# How do I find the equation of a circle given the equation of $3$ tangents

I would love some help on finding the equation of the circles tangent to $d_1, d_2$ and $d_3$, given $$\begin{cases}d_1: y=4x-10 \\ d_2: y=9/4x-15/4 \\ d_3: y=3x-15 \end{cases}$$

My approach: I know that $d_2$ and $d_3$ are parallel. The circles, in order to be tangent to the $3$ lines must pass by $M$( intersection between $d_1$ and $d_2$) and $N$ (intersection between $d_1$ and $d_3$).

I found the coordinates of these points. Then, I found the radius, as it is the distance between $d_2$ and $d_3$. But in the end, it appears that I am wrong, but I dont understand why...

• I don't think d2 and d3 are parallel. Hint: the center of the circle is equidistant from the 3 tangents. – Gribouillis Oct 16 '17 at 17:13
• No pair of lines are parallel. You need to use the distance of a point to a line formula to find the equation of the circle.

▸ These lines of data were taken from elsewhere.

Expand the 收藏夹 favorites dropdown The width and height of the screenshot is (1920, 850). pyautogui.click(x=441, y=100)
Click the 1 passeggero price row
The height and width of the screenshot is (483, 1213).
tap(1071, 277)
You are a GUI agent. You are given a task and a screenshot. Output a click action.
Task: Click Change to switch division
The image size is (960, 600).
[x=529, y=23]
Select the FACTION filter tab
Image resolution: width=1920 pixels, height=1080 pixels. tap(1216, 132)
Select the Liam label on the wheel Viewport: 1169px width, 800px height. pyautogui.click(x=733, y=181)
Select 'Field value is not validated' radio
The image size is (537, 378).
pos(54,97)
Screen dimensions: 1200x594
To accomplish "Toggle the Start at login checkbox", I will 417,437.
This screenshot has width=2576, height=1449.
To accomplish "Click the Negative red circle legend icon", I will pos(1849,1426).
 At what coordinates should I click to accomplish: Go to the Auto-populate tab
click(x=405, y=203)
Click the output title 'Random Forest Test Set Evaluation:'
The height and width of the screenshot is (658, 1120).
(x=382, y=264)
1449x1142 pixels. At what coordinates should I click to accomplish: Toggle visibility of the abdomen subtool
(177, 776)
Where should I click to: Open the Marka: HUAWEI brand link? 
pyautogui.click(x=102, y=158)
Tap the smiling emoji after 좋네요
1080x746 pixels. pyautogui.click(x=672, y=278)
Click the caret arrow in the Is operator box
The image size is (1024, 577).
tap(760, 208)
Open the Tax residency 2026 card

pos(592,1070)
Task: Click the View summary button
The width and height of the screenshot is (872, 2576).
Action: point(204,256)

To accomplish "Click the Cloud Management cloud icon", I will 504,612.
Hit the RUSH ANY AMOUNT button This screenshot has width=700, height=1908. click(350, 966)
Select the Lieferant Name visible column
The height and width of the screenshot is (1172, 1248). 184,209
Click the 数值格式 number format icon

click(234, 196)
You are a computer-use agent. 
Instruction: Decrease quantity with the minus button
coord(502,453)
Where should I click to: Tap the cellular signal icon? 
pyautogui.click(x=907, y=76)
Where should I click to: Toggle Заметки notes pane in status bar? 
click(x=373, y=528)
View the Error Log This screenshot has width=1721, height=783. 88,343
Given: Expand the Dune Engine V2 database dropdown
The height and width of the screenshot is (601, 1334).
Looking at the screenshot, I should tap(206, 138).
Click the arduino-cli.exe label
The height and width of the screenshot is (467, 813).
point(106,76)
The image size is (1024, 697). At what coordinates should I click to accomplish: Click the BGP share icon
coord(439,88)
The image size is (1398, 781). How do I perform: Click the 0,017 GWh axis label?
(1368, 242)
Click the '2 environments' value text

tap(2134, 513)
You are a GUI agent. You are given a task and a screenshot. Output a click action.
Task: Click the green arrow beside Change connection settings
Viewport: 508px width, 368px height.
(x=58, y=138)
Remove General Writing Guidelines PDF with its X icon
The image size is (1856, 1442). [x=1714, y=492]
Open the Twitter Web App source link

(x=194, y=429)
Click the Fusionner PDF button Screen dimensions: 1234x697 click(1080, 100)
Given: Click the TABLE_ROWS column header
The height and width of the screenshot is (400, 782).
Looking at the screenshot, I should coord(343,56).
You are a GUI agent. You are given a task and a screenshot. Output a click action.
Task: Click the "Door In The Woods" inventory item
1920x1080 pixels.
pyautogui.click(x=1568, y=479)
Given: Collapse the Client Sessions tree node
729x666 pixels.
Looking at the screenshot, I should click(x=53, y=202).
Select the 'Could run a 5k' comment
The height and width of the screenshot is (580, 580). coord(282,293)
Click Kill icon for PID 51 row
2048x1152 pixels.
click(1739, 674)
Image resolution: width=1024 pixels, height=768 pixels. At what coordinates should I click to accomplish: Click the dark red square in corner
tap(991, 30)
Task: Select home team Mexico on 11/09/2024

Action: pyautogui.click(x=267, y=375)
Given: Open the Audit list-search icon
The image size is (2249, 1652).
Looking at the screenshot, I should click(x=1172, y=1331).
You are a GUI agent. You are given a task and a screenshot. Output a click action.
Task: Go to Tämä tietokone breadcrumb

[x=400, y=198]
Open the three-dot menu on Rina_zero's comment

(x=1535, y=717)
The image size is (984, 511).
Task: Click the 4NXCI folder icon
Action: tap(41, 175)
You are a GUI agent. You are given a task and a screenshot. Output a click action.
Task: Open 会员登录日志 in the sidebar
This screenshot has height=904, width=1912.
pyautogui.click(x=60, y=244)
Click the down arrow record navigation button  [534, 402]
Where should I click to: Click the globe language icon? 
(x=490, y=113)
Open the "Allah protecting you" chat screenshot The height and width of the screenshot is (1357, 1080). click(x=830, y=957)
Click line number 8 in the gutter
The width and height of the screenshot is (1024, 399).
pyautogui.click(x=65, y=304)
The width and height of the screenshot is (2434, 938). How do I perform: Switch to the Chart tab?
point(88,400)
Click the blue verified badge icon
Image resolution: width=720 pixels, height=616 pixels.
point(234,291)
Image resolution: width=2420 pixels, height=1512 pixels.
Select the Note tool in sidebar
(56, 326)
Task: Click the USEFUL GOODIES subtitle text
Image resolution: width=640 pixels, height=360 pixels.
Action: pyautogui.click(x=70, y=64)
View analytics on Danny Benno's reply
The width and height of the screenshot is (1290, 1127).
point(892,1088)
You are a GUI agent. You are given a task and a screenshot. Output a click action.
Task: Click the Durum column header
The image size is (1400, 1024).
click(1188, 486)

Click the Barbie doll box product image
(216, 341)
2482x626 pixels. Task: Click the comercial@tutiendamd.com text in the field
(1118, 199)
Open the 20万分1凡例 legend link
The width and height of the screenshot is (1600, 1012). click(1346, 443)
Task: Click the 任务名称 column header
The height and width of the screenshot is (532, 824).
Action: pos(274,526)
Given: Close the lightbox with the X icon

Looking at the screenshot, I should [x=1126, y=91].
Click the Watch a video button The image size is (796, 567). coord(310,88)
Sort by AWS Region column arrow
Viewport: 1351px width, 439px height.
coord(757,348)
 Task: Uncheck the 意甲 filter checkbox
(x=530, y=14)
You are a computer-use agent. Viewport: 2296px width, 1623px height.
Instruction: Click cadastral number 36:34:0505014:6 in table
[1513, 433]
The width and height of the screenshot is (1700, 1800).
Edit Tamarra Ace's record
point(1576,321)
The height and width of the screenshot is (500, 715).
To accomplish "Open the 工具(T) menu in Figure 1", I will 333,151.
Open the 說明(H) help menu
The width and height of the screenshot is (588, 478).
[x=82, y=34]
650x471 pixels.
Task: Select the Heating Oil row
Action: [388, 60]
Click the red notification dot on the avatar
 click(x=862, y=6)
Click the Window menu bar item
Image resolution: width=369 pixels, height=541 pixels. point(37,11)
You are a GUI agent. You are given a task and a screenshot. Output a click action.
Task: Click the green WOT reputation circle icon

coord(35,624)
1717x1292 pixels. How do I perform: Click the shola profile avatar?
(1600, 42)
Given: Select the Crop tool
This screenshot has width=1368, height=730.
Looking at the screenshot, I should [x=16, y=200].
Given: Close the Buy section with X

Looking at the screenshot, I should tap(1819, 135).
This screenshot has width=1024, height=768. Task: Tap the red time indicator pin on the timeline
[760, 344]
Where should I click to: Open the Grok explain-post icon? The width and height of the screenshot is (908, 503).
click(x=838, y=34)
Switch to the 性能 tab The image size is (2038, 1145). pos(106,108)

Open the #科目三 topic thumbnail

Additionally, we have multiple solutions to the given problem. – Math Lover Oct 16 '17 at 17:16

Let $(a,b)$ be a center of the circle.

Thus, $$\frac{|4a-b-10|}{\sqrt{17}}=\frac{|9a-4b-60|}{\sqrt{97}}$$ and $$\frac{|4a-b-10|}{\sqrt{17}}=\frac{|3a-b-15|}{\sqrt{10}}.$$ Now solve this system an you'll get four centers.

For all center find the distance between the center and some our line.

You'll get a radius of the circle and write equations of these circles.

Given any line, $y=mx+b$, then a $\bot$ is given by $y=(1/m)(h-x)+k$ where (h,k) is a point not on the line which the perpendicular will pass thru. In our case, (h,k) will be the center point of the circle(s). You can derive the above equation for yourself by simply using the perpendicular slope of $-1/m$ and substituting in h and k to a line equation.

Since $(h,k)$ was specified to not be on the line, then we can solve the two equations simultaneously and find a point that is on the line. That intersection is given by $$x_1=\frac{m(k-b)+h}{m^2+1}$$ $$y_1=\frac{b+hm+km^2}{m^2+1}$$ Now we have two points, $(h,k)$, the circle center, and $(x_1,y_1)$ a point on one of the 3 lines, whichever one you got $m$ and $b$ from. The distance between these 2 points is given by $$\frac{|h\cdot m+b-k|}{\sqrt{m^2+1}}$$ which also turns out to be a general formula for the distance from any point $(h,k)$ to any line $y=mx+b$.

Using specific lines as given by the problem we can equate the distances, which are the radii of each circle (however many there are). $$\frac{|4h - k - 10|}{ \sqrt{4^2+1}} = \frac{|3h -k - 15| }{\sqrt{3^2+1}}$$ $$\frac{|4h-10-k|}{\sqrt{4^2+1}} = \frac{|(9/4)h-15/4-k|}{\sqrt{(9/4)^2+1}}$$

These two equations were a little more complicated to solve than expected. Wolfram alpha gave up since I don't have the paid version, but a little persistence came up with these centers and radii. $$(696.07,-234.15)\;\;729.65$$ $$(-7.939,-29.144)\;\;3.05$$ $$(12.729,30.881\;\;2.43$$ $$(4.855,3.8436)\;\;1.35$$

The distance to a straight line of equation $$ax+by+c=0$$ is obtained as

$$\frac{|ax+by+c|}{\sqrt{a^2+b^2}}.$$

The center of a circle tangent to the three lines is equidistant to them and you need to solve

$$\dfrac{|ax+by+c|}{\sqrt{a^2+b^2}}= \dfrac{|a'x+b'y+c'|}{\sqrt{a'^2+b'^2}}= \dfrac{|a''x+b''y+c''|}{\sqrt{a''^2+b''^2}}.$$

Removing the absolute values, you have actually four systems of two equations in two unknows, giving four distinct solutions (they are the inscribed circle and three escribed ones).